## EXERCISE REQUIREMENTS
1. What is this sentence from the film reviews in Spanish: "I loved this darkly satirical tale of insanity, but I realize it is not for everyone."?
2. Reproduce the stretch of the film reviews from "Whether he is" through "of 5 stars)".
3. Can you continue the film reviews from the point where they stop?

## SUPPLIED TEXT
[Start of Attachment]

Whether he is chasing couples down the street screaming "I'M A VAMPIRE!" or attacking and killing a girl in a night club with a pair of ludicrous novelty vampire teeth, this is Cage at his most bizarrely entertaining. I loved this darkly satirical tale of insanity, but I realize it is not for everyone. However, if you are up for a walk on the weird side, this film just might be a perfect fit. "
Creative and well-directed
Chris D. Bates | Redondo Beach, CA | 06/12/2007
(3 out of 5 stars)
"This was one of the first five DVDs a friend of mine bought after he got a player, and so I was curious about his choice. The things he chooses may not be perfect, but are invariably very interesting, as it turned out with this one. The only thing I knew about this movie beforehand was that it's supposed to be a 'comedy,' and that Nicholas Cage eats a cockroach in it. So it was hard for me to understand why someone would be so passionate about what seemed like a goofy 80s comedy, but it turns out that this film is much more than that.

[End of Attachment]

## PROVIDED INFORMATION
[Start of Attachment]

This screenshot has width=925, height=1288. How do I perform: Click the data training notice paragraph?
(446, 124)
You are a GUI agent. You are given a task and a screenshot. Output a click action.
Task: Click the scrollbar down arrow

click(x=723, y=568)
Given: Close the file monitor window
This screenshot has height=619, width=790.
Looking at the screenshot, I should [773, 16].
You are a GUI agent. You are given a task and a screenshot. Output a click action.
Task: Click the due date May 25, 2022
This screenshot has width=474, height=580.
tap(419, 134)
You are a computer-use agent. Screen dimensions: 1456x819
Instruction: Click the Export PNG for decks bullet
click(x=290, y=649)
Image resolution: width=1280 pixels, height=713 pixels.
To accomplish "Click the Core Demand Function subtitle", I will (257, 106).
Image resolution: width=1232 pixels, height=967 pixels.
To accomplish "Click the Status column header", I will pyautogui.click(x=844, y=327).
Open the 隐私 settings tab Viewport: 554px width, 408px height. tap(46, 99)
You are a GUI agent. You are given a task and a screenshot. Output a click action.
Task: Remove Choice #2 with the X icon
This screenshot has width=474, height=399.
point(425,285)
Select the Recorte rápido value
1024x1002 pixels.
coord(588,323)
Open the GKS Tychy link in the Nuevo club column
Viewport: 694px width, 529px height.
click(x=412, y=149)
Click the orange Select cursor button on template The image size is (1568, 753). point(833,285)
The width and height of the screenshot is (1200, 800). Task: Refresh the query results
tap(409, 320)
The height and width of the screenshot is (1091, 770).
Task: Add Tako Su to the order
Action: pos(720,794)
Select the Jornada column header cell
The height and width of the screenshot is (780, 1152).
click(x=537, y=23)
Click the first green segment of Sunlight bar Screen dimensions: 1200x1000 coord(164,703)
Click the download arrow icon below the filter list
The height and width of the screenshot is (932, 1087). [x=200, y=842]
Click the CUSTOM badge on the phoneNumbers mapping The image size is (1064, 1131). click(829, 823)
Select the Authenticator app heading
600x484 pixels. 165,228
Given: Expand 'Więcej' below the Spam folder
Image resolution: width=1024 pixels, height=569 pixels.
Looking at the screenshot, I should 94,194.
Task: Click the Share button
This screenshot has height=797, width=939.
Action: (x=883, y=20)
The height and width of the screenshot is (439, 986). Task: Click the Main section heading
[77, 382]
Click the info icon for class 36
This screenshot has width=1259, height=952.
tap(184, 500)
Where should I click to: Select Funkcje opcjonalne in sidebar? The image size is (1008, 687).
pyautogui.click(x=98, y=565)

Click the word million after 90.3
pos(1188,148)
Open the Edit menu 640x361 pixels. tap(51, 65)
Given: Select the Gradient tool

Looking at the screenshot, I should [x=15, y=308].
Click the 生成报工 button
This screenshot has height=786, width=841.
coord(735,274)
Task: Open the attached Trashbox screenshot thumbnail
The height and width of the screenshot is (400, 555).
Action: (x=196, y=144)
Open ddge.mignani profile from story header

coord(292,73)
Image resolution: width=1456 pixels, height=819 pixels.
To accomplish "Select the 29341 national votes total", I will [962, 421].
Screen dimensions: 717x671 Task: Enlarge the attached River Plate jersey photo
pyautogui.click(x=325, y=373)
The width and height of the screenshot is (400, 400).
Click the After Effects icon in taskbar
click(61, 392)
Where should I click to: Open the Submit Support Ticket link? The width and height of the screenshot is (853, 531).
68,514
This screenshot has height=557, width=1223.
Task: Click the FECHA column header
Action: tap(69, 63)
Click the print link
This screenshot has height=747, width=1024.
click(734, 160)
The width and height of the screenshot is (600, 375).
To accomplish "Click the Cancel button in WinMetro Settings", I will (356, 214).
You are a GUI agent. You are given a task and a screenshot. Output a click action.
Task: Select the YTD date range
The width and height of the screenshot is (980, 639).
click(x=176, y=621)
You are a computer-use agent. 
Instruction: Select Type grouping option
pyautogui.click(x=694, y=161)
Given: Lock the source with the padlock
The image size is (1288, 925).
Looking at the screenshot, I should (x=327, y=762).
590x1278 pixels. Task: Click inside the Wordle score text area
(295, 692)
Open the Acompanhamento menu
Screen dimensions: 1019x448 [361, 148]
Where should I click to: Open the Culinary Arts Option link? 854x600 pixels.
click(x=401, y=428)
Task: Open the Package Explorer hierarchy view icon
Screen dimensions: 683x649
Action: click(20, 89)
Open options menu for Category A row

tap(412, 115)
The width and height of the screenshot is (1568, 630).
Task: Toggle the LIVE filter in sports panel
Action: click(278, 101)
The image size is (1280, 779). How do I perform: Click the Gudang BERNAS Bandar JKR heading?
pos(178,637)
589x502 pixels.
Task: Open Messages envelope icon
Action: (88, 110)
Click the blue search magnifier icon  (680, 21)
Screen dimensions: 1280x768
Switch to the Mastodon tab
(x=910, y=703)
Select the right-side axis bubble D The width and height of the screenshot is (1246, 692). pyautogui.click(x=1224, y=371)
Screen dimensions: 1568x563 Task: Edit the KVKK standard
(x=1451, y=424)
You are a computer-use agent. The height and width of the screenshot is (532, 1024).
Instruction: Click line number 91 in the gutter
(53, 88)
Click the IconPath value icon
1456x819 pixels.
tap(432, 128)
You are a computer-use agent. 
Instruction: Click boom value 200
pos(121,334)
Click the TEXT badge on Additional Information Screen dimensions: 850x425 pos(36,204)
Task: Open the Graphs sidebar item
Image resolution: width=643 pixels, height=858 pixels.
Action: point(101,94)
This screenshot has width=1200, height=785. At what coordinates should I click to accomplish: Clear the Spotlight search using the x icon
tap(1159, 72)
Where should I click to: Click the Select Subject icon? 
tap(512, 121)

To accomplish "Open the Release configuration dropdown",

[End of Attachment]

## ANSWER SECTION
1. Me encantó esta historia de locura oscuramente satírica, pero me doy cuenta de que no es para todos.

2.
Whether he is chasing couples down the street screaming "I'M A VAMPIRE!" or attacking and killing a girl in a night club with a pair of ludicrous novelty vampire teeth, this is Cage at his most bizarrely entertaining. I loved this darkly satirical tale of insanity, but I realize it is not for everyone. However, if you are up for a walk on the weird side, this film just might be a perfect fit. "
Creative and well-directed
Chris D. Bates | Redondo Beach, CA | 06/12/2007
(3 out of 5 stars)

3.
Nicholas Cage, back when he was young and adventurous and before he fully committed himself to his strict "Bad Movies Only" policy, plays a socially retarded man with serious issues toward woman and more than a little inadequacy as he slowly descends into utter insanity. Interestingly, the way he conceives of his problem is that really he is turning into a vampire.
The opening photography is wonderful, silhouetted spires and gothic details of Manhattan against a blood red sky, that seem to reveal the city as a place of dark supernatural horrors within the regular city we know, which was a great start.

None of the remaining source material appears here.